## Given data
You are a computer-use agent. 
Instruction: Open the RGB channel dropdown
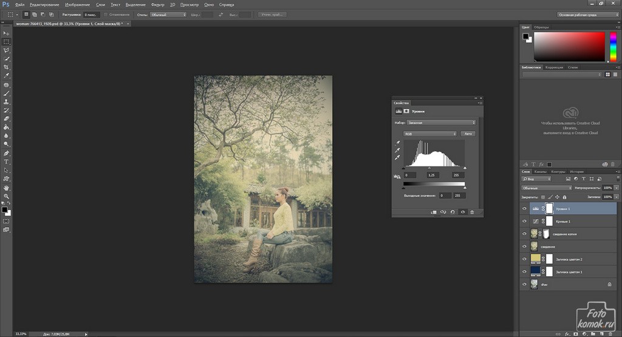pyautogui.click(x=429, y=134)
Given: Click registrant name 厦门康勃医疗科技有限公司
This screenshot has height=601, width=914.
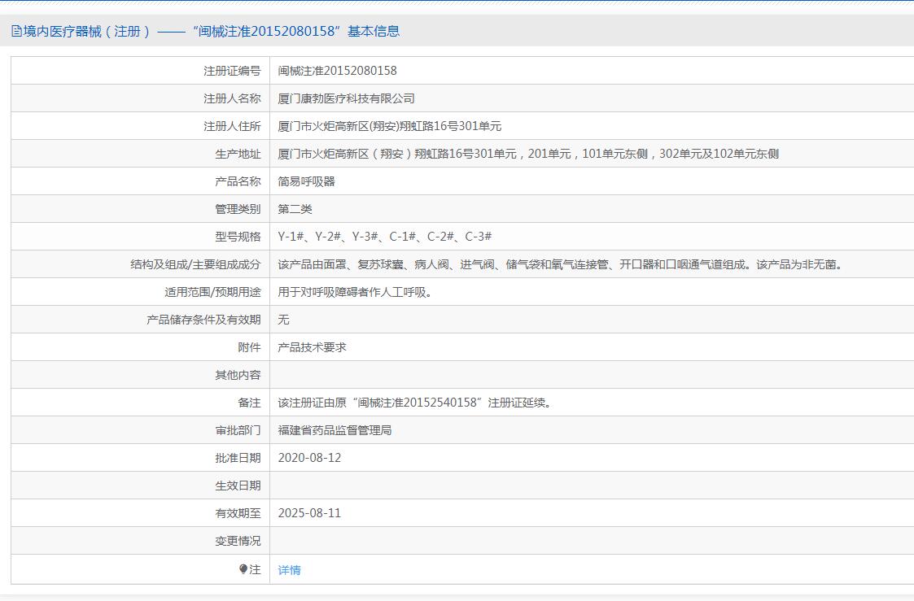Looking at the screenshot, I should click(346, 98).
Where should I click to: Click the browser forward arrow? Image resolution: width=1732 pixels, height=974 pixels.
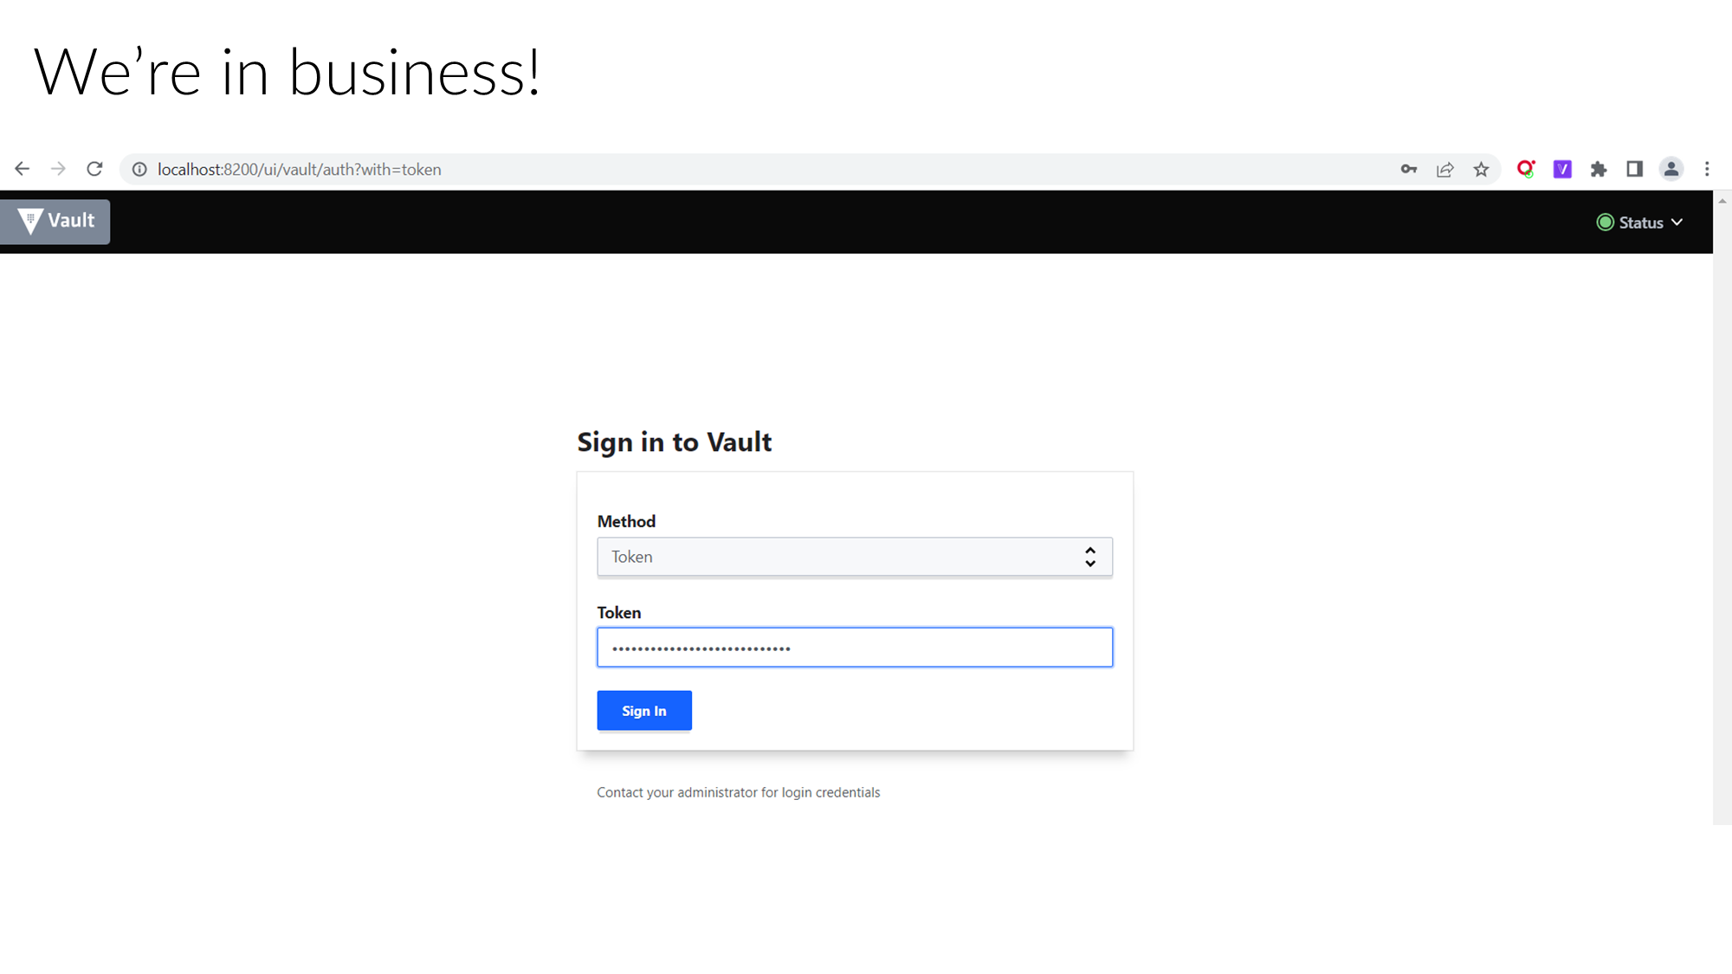tap(58, 170)
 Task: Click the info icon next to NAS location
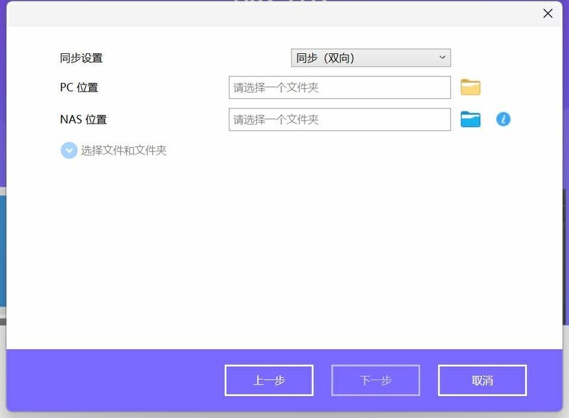(503, 119)
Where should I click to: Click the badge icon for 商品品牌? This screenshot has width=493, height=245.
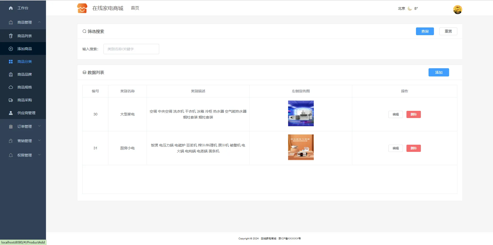point(11,74)
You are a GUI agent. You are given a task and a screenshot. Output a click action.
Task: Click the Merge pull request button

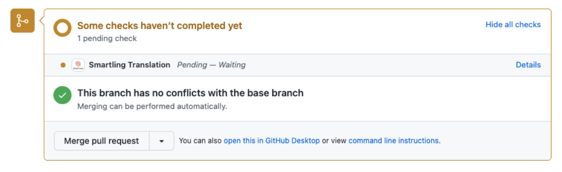click(102, 141)
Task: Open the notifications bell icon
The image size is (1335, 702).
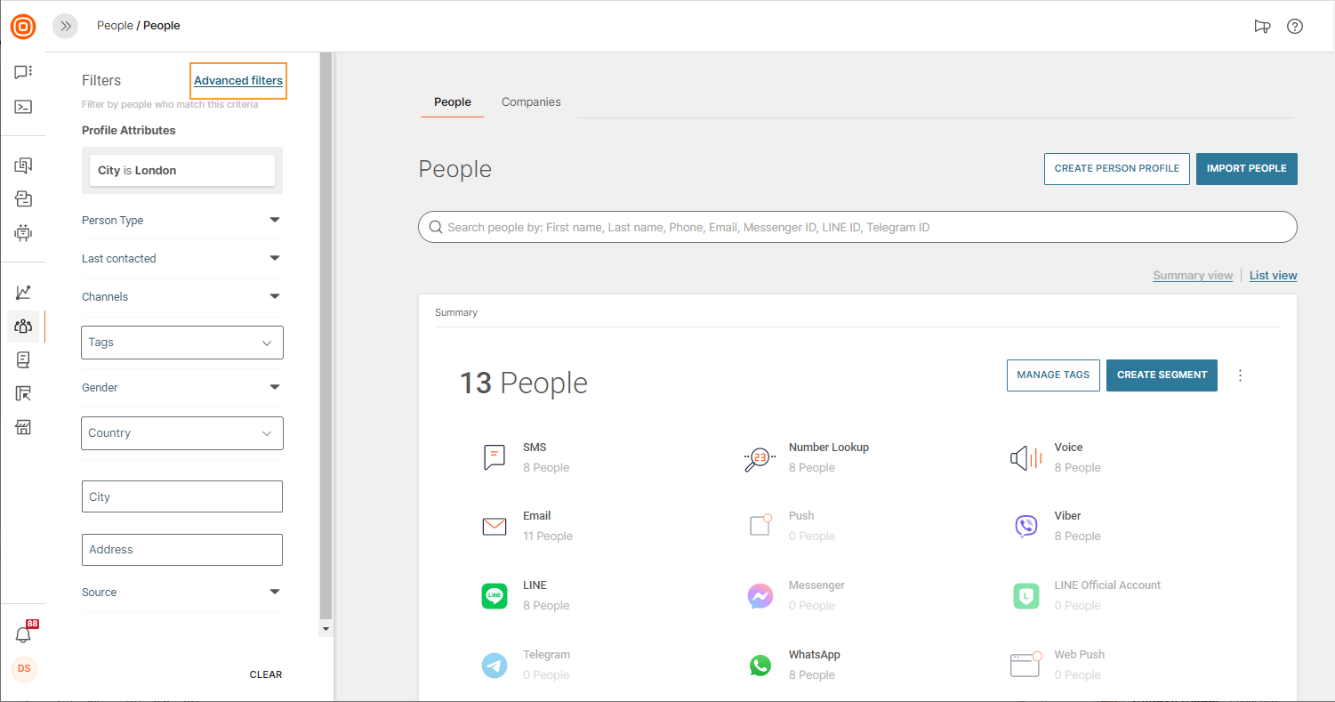Action: pyautogui.click(x=23, y=634)
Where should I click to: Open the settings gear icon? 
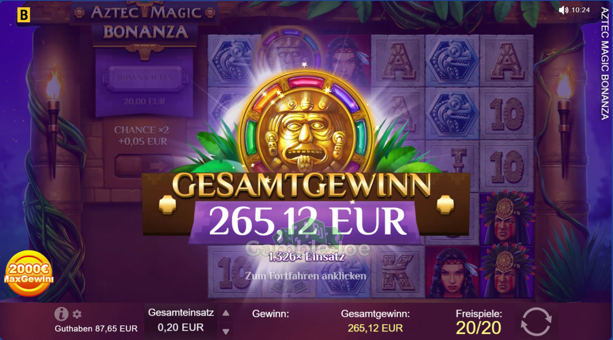coord(77,314)
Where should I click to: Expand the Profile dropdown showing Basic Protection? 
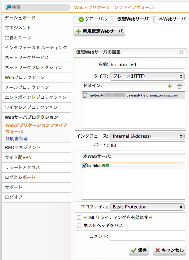(x=147, y=207)
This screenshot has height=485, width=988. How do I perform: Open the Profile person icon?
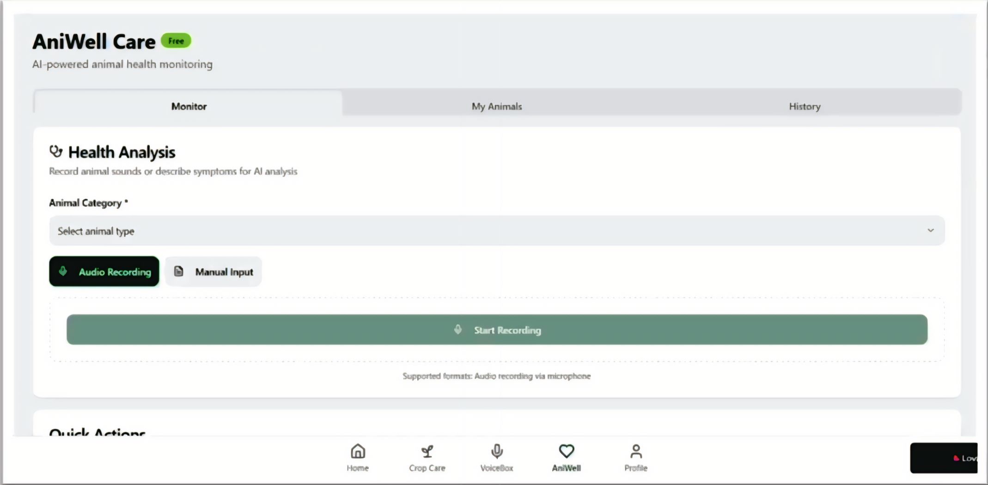(636, 451)
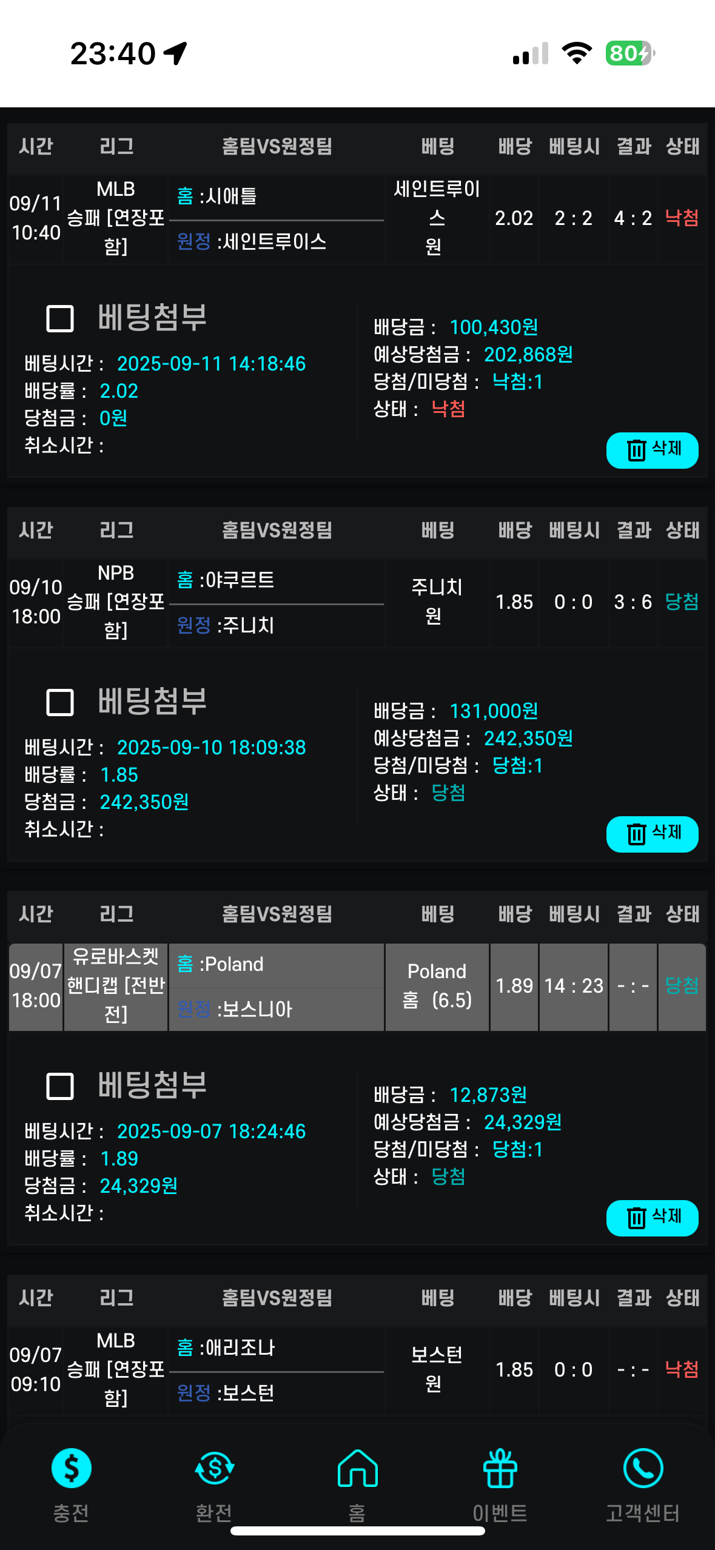Screen dimensions: 715x1550
Task: Open the 이벤트 gift icon
Action: point(500,1468)
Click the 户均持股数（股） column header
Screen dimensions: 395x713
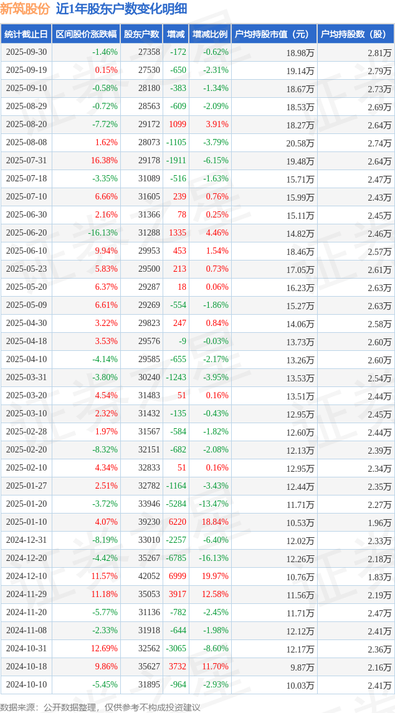tap(355, 34)
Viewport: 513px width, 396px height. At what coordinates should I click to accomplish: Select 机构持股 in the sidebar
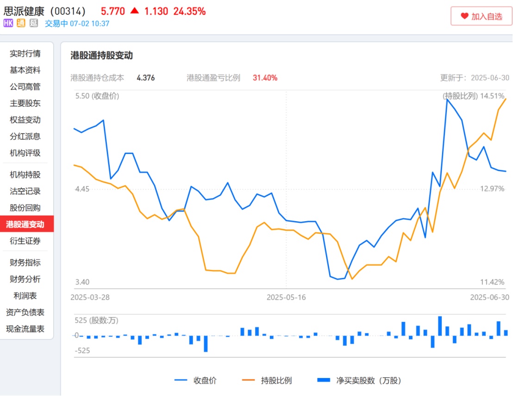[25, 175]
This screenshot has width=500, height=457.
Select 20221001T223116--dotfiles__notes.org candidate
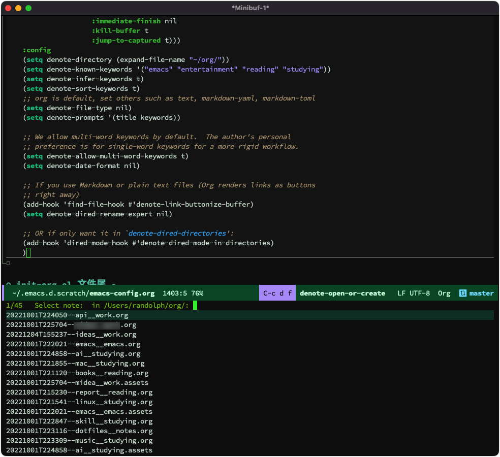pos(249,431)
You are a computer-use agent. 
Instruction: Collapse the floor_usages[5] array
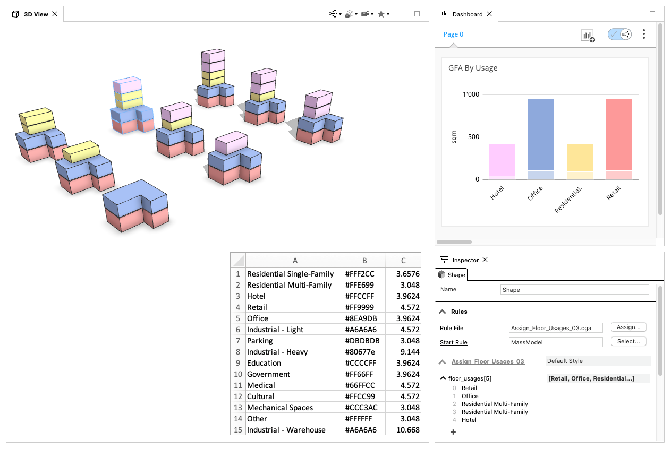pos(444,378)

## Aim of the exercise
Return the listing unchanged except for the pictures, which should be dropped.

## Answer space
You are a computer-use agent. 
Instruction: Open the RGB channel dropdown
pyautogui.click(x=429, y=134)
Given: Click registrant name 厦门康勃医疗科技有限公司
This screenshot has height=601, width=914.
Looking at the screenshot, I should click(346, 98).
Where should I click to: Click the browser forward arrow? Image resolution: width=1732 pixels, height=974 pixels.
tap(58, 170)
 Task: Click the info icon next to NAS location
(503, 119)
Where should I click to: Click the badge icon for 商品品牌? This screenshot has width=493, height=245.
point(11,74)
You are a GUI agent. You are given a task and a screenshot. Output a click action.
Task: Click the Merge pull request button

click(102, 141)
Task: Open the notifications bell icon
The image size is (1335, 702).
Action: pyautogui.click(x=23, y=634)
Where should I click to: Open the settings gear icon? 
coord(77,314)
Where should I click to: Expand the Profile dropdown showing Basic Protection? 
(x=147, y=207)
This screenshot has height=485, width=988. How do I perform: Open the Profile person icon?
(636, 451)
Screen dimensions: 715x1550
Task: Open the 이벤트 gift icon
Action: point(500,1468)
Click the 户均持股数（股） column header
Screen dimensions: 395x713
tap(355, 34)
Viewport: 513px width, 396px height. At what coordinates should I click to accomplish: Select 机构持股 in the sidebar
[25, 175]
This screenshot has width=500, height=457.
Select 20221001T223116--dotfiles__notes.org candidate
pos(249,431)
You are a computer-use agent. 
Instruction: Collapse the floor_usages[5] array
pos(444,378)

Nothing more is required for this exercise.